## Отрывок
* * *

Приглашают помянуть. И один сообщает заговорщицким тоном: а польский
флаг мы чуть приспустили, чтобы он был пониже, чем белорусский, потому
что мы больше пострадали… Страдание для нас – и отличие, и доблесть, и
биография. Можно ли «выйти» из такой биографии?
– Это один из вопросов, на которые я не нашла ответа. Проблема
в том, что страдание не конвертируется в достоинство. Вот человек, его
страдание вообще ни в какие рамки не укладывается. А после ему крикнут
– пошел в стойло! – и он пойдет в стойло. Это было после Отечественной
войны, после девяностых, после Ходорковского. Одного посадили, и люди,
у которых из кармана деньги сыплются, мгновенно притихли. На них
прикрикнули, припугнули, и все.
– Но что означает эта
невозможность конвертировать страдание в достоинство? Это непрожитая на
самом деле жизнь, не извлеченный опыт? Ведь почти у всех ваших героев
фантастически интенсивные жизни…
– Да, но это жизнь души. А не разума. Ведь пока ты говоришь с
человеком о его страдании, он великий собеседник. А когда заговоришь о
Путине и Лукашенко, просто захочется за голову схватиться, о чем люди
думают, как готовы всему подчиниться…
Нет опыта собственной жизни, нет опыта личности, личности как
гражданской единицы. Есть только потрясающий человеческий опыт, опыт
мук. И поэтому я всегда говорю, что пишу историю чувств. Тут человек
действительно велик и тут он может сказать вещи, которых никто не знает
в мире. Добавить свое. Но трудиться над разумным устройством жизни
никто не готов. Я никогда не слышала, чтобы у нас был какой-то
конструкт – как мы будем жить. Я слышала только, что все жалуются. Был
момент – остро хотели крови. Но людей, способных создать свободное
общество, до сих пор нет.
– Тогда вопрос, с этим
сопряженный. Вот ветеран, защищавший Брестскую крепость. Спустя много
лет он туда вернулся и бросился под поезд. И вдруг – ремарка вдовы, что
прощальное письмо-то он написал не нам, а написал государству. И
получается, что в личной жизни человек состоит в каких-то чудовищно
интимных, близких отношениях с государством. Он не с женой живет, а с
кем-то еще – то ли с властью, то ли с правительством…
– Да, она как раз там рассказывает, что все так и было. Раз
пришел муж и говорит – едем на БАМ, так нужно. Ни разговоров, ни
советов. Как будто нет ни детей, ни жены, как будто они – абстракция, а
абстракция – очередная «целина» – реальность. Все-таки советский
человек – великий идеалист, полностью неспособный жить жизнью. Человек,
не созданный для жизни в действительности. Мне кажется, поэтому он в
конце концов и потерпел такое поражение.

* * *

## Исходные данные
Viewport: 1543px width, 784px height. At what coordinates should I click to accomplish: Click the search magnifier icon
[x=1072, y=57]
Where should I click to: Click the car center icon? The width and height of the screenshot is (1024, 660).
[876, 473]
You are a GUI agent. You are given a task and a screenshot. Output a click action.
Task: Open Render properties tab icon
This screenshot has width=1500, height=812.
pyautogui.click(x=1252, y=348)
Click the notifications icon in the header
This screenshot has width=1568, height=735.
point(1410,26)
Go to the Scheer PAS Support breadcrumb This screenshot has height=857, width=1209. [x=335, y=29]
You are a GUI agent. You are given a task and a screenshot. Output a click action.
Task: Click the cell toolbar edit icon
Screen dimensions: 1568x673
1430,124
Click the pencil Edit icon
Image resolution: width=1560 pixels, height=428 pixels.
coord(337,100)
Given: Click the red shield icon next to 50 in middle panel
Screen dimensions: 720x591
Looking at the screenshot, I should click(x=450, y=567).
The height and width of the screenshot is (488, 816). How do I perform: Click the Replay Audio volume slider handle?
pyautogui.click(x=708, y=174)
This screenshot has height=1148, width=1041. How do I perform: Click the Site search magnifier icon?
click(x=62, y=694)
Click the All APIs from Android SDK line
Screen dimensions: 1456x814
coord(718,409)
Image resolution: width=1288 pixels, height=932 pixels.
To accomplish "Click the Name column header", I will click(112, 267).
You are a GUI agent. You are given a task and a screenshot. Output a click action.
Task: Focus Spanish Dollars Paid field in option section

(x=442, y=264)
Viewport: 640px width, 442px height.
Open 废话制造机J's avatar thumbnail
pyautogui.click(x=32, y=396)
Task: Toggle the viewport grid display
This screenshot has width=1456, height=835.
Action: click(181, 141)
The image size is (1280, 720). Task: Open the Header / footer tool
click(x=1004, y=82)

* * *

## Задания
(1) Соответствуют ли отрывку следующие утверждения? (a) Польский флаг приспустили, чтобы он был ниже белорусского. (b) Автор ответов называет свою работу историей разума. (c) Ветеран адресовал прощальное письмо жене.
(2) Выведите без изменений фрагмент записей от их первой строки до строки с «pyautogui.click(x=1252, y=348)», включая обе границы.
Отрывок и записи никак не связаны между собой.

## Ответы к заданиям
(1)
(a) Да: «а польский флаг мы чуть приспустили, чтобы он был пониже, чем белорусский».
(b) Нет: «я всегда говорю, что пишу историю чувств».
(c) Нет: «прощальное письмо-то он написал не нам, а написал государству».

(2)
Viewport: 1543px width, 784px height. At what coordinates should I click to accomplish: Click the search magnifier icon
[x=1072, y=57]
Where should I click to: Click the car center icon? The width and height of the screenshot is (1024, 660).
[876, 473]
You are a GUI agent. You are given a task and a screenshot. Output a click action.
Task: Open Render properties tab icon
This screenshot has width=1500, height=812.
pyautogui.click(x=1252, y=348)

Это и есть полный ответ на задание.